The hardest part was still ahead—finding the wretched bus stop three kilometers away. At first, the map on my phone tracked my location just fine. Honestly, in the beginning I didn't even need it, since all I had to do was follow the main road as it wound along the edge of the forest and past scattered village houses. But as the houses thinned and the landscape deepened into a vivid emerald, thick with firs and pines, the signal vanished. My dot on the screen froze, though my feet carried me farther and farther.
The monotony of the road offered my restless mind a strange kind of reprieve, yet the silence pressed down on me. I regretted leaving my headphones behind in my rush—at least music would have kept me company.
Not even the birds were singing. The whole forest had stilled, as though holding its breath, watching me—an intruder—with wary eyes: Would I pass through, or would I bring harm to its hidden inhabitants? I noticed that after my first transformation, each time I stepped deeper into the woods, a suffocating hush would seep into the air. Animals, unlike people, were not fooled by the fragile disguise of a teenage girl. They sensed what I truly was, and they suspected the power buried beneath the convenient mask of a schoolgirl.
The neighborhood cats no longer brushed against my legs, and the dog next door barked without fail whenever I set foot inside the building. The only dogs that treated me normally were those at the kennels, where I sometimes went with my father to clean and walk my grandfather.
Father found it odd, the way I treated Grandfather—who must have been trapped forever in his animal form by choice—as though he were nothing more than an ordinary dog. But I had no memories of Svetozar in any other shape. Unlike my grandmother, I knew him only from old photographs, and had always believed he'd died long before I was born—until the family secret revealed itself to me.
Grandfather, however, welcomed the change. Or at least his wagging tail and his eagerness to trot beside me on a leash through the forest looked very much like joy.

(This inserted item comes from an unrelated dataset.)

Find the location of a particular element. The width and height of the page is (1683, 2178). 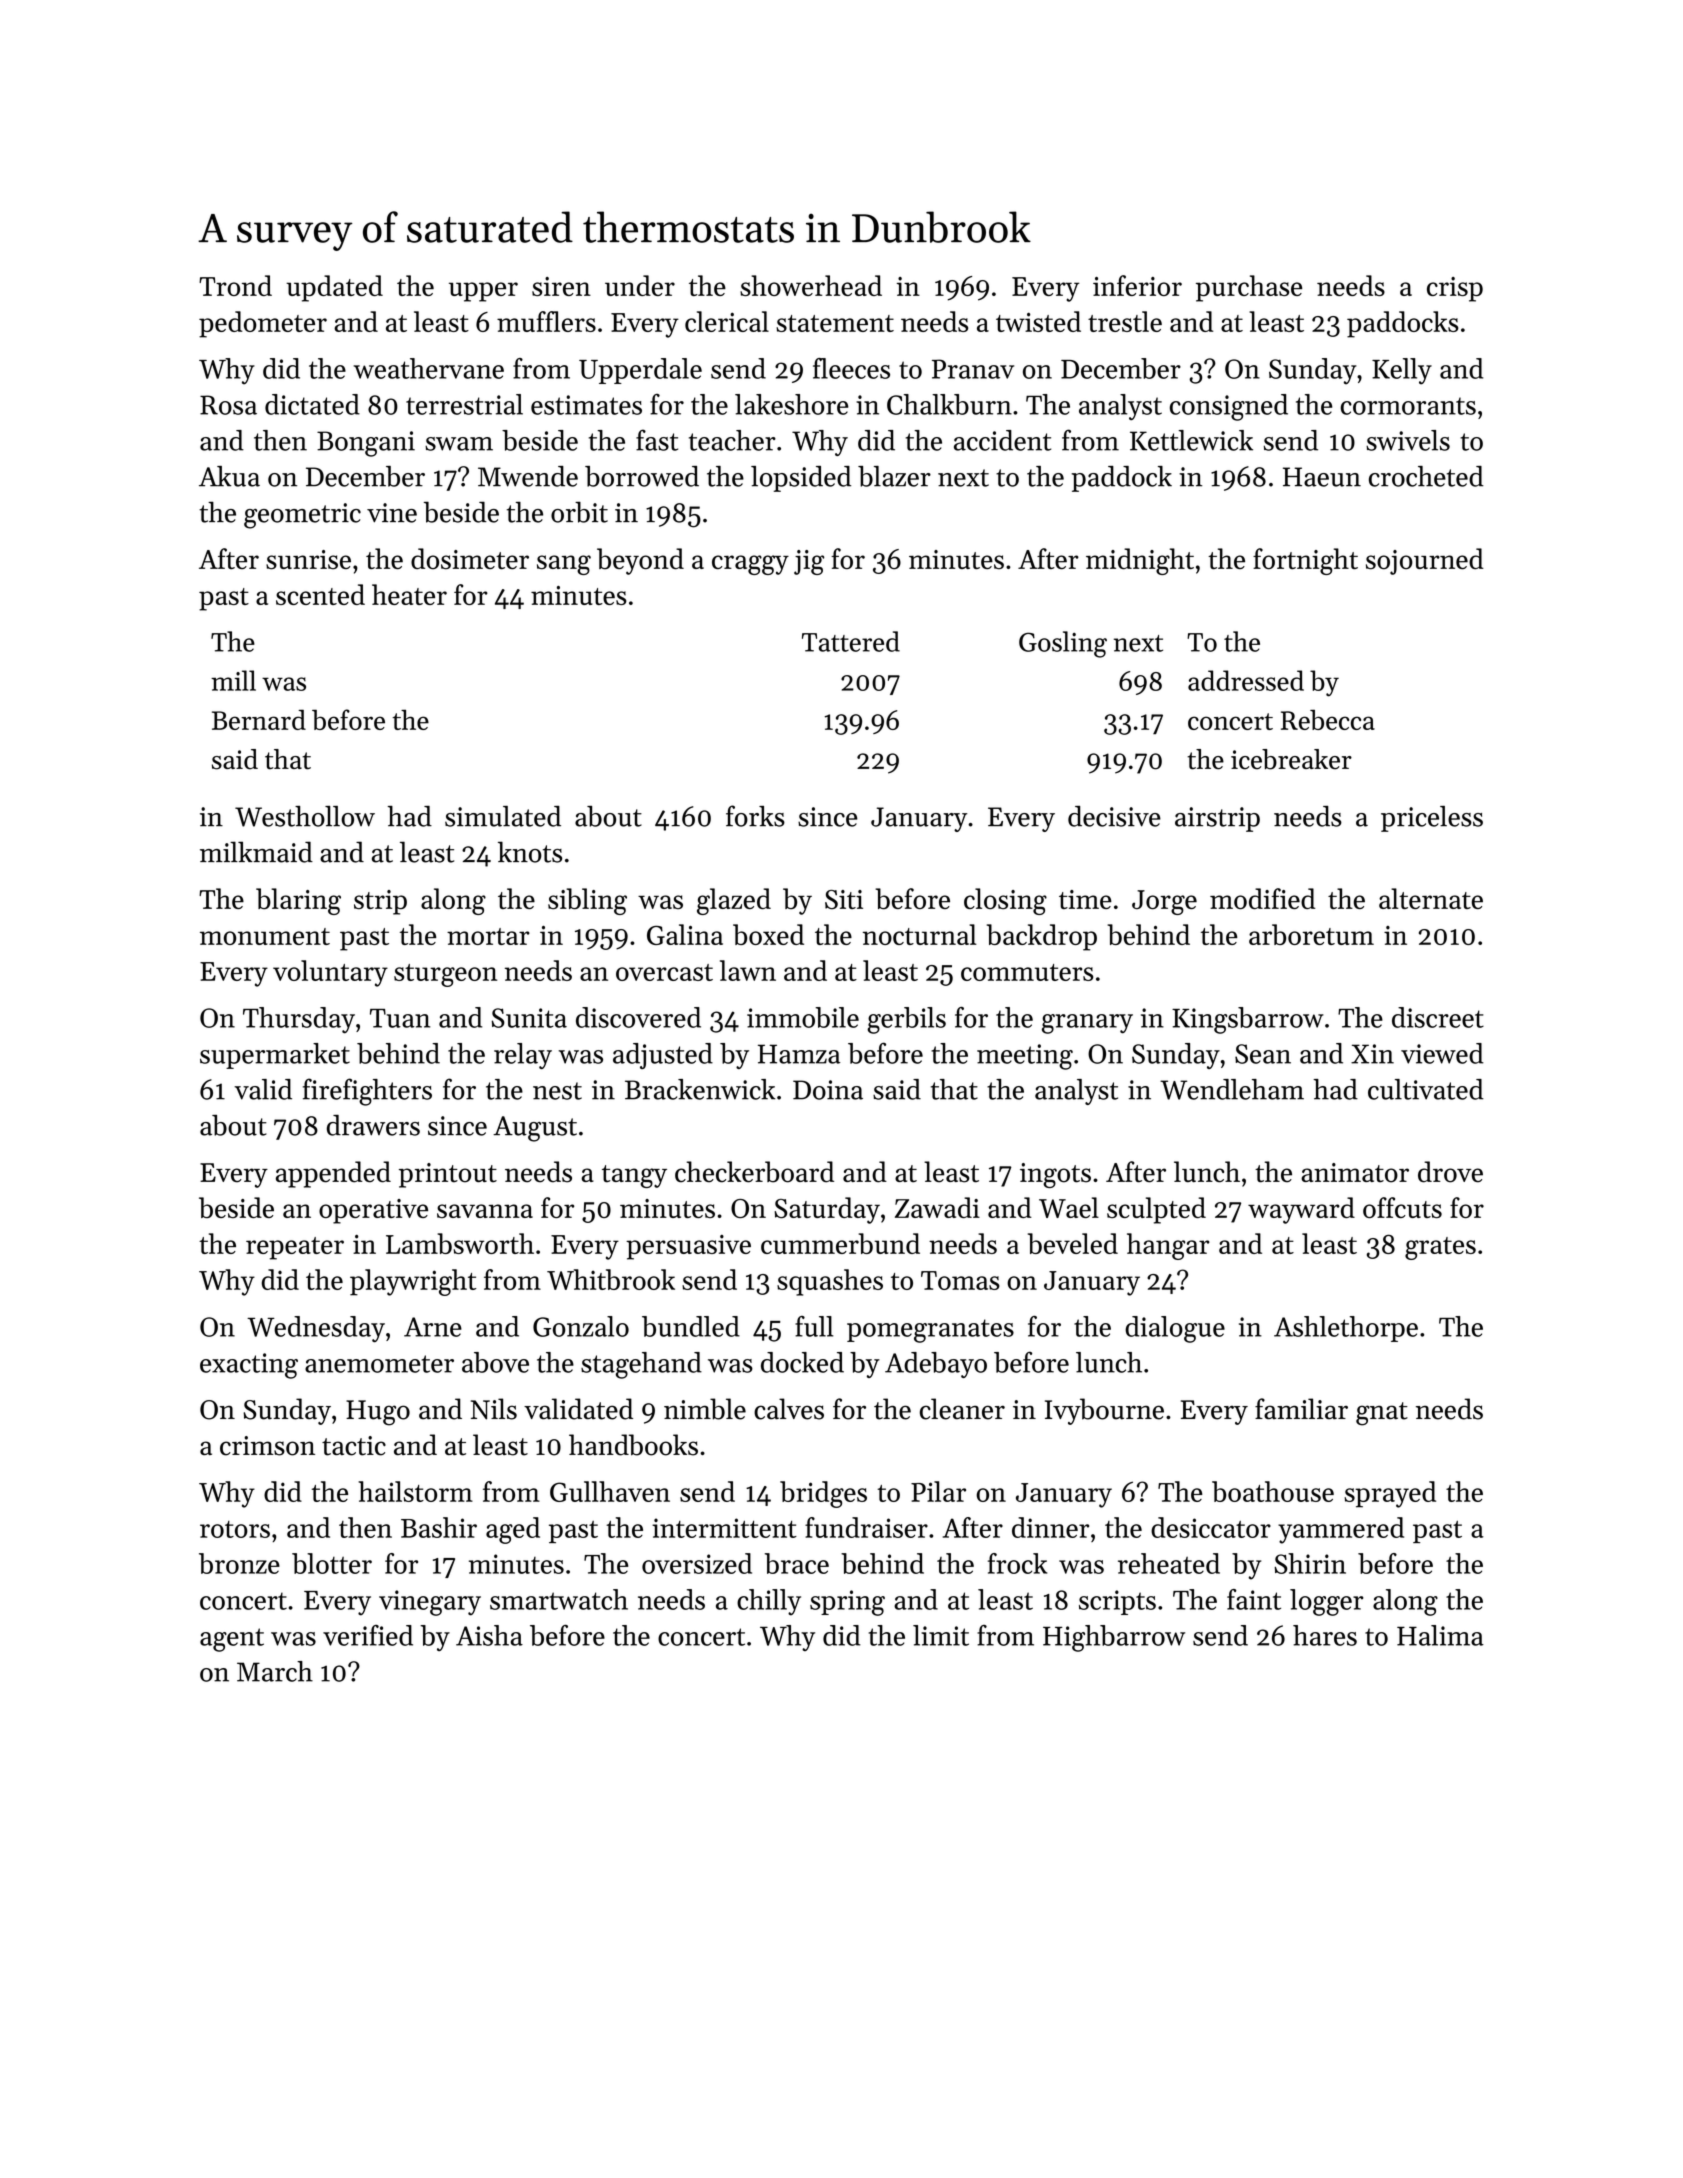

trestle is located at coordinates (1125, 321).
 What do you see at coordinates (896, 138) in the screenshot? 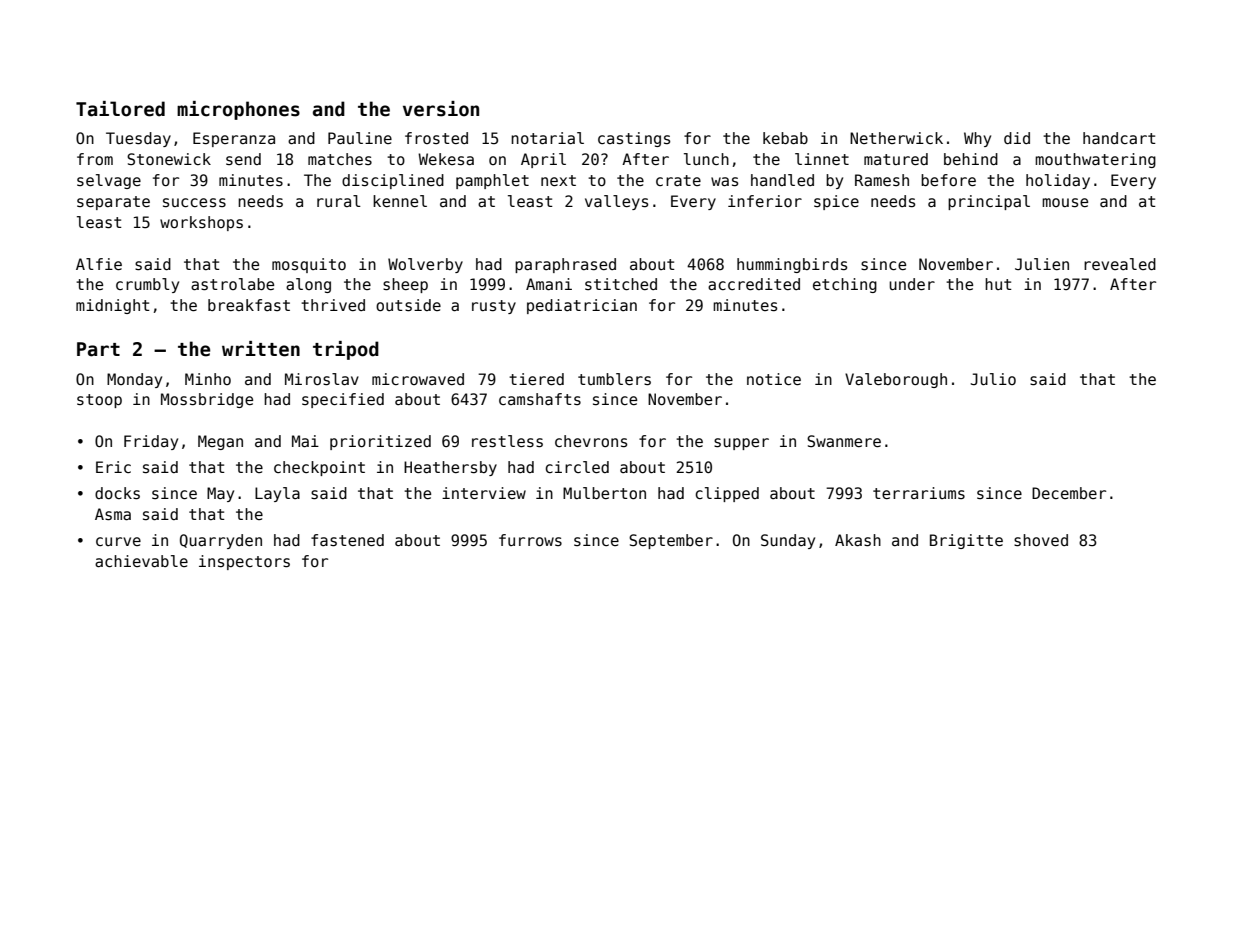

He came alive when Father and I visited. Among his own kind at the kennels, though, he seemed diminished. Most of the time he lay curled in the corner of his pen, his massive, elongated muzzle resting on his paws, gazing blankly ahead with no interest in the world around him. And I couldn't blame him. From what the caretakers said, the place was quiet, almost lifeless. The weak-blooded vampires steered clear of the Karimov kennels, preferring to sneak into the city from the south. Kostya and I suspected it had to do with the proximity of the Smirnov estate—enough sense remained in the attackers to avoid rushing headlong into Ksertoni's first line of defense.
The forest's hush was broken at last by the low rumble of an engine. A car was approaching fast, its growl swelling with every second. Soon, a familiar sedan appeared around the bend, and I silently prayed to every god I could name that it wasn't Stas behind the wheel.
But of course—by the law of spite—it was him.